Luis de Góngora y Argote was born in Córdova, Spain, on July 11, 1561. He was the son of Francisco de Argote and Leonor de Góngora. His use of his mother’s surname before his father’s, not an unusual practice in Spain, was a result of economic considerations and a desire to carry a more euphonic name (Góngora was extremely fond of proparoxytonic words). It seems that, coming from an aristocratic family, his father originally intended to make his son a lawyer and to place him, through various political connections, in the court of the Habsburg rulers. Consequently, the young Don Luis was sent to study at Salamanca, where he never completed his studies because he spent most of his time writing poems, flirting, and gambling. Góngora nevertheless was able to learn in depth Latin, Greek, and classical literature and mythology. His maternal uncle, who held a hereditary position at the Cathedral of Córdova, convinced the young poet to enter the church. Góngora became a deacon and in 1585 inherited his uncle’s position; he was not ordained as a priest until almost thirty years later.
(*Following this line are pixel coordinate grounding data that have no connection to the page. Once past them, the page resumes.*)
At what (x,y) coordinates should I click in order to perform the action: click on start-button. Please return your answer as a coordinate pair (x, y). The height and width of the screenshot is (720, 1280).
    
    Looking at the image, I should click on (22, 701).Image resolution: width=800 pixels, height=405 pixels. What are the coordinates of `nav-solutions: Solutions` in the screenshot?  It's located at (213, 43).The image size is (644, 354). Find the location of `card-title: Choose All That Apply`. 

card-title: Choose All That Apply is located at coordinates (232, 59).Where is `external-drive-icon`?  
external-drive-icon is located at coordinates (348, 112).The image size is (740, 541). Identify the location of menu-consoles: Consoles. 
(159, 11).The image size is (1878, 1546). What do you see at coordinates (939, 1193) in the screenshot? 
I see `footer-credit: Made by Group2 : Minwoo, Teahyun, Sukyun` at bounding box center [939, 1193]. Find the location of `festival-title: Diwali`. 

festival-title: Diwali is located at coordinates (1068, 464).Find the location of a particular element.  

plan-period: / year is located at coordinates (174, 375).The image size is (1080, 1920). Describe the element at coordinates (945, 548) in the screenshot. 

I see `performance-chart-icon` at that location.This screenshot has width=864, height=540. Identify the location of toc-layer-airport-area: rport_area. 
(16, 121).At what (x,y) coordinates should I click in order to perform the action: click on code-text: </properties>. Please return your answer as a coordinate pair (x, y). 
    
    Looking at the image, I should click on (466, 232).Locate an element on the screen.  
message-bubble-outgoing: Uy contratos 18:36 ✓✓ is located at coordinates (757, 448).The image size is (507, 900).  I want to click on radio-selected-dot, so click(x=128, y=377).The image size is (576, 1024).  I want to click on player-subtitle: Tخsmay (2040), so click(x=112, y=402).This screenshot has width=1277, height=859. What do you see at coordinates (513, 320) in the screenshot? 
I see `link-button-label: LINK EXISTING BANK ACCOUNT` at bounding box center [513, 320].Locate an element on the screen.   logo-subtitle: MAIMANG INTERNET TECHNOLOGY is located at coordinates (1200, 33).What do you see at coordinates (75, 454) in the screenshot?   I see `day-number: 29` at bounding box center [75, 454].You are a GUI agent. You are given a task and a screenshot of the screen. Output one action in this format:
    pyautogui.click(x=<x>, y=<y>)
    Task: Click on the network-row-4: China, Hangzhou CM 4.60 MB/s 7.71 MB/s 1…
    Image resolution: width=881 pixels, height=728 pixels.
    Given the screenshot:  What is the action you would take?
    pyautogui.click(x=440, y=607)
The young poet was uncomfortable in his role as a churchman. There is a letter extant from the Bishop of Córdova accusing Góngora of not fulfilling his ecclesiastical duties and of preferring bullfights to the chorus. Gónora was also accused of writing profane poetry. He replied sarcastically to these accusations, and a small fine was imposed upon him. Thereafter, Góngora devoted himself to writing poetry, and his name became famous throughout Spain, especially because of his romances, which are included in many of the important collections of the time, such as the Flores of Pedro de Espinoza and the important Romancero general of 1600.
In 1613, with his culteranos, he became the central, if controversial, figure of Spanish poetry. The polemics and debates that his poems aroused, together with their success, moved him to abandon his native Córdova to settle in Madrid in 1617. His hopes of obtaining favors from the government proved futile, and this circumstance, combined with his passion for gambling and a luxurious lifestyle, soon consumed his limited capital. Sad, destitute, and frustrated, he returned to Córdova in 1627, where he died on May 23 of that year.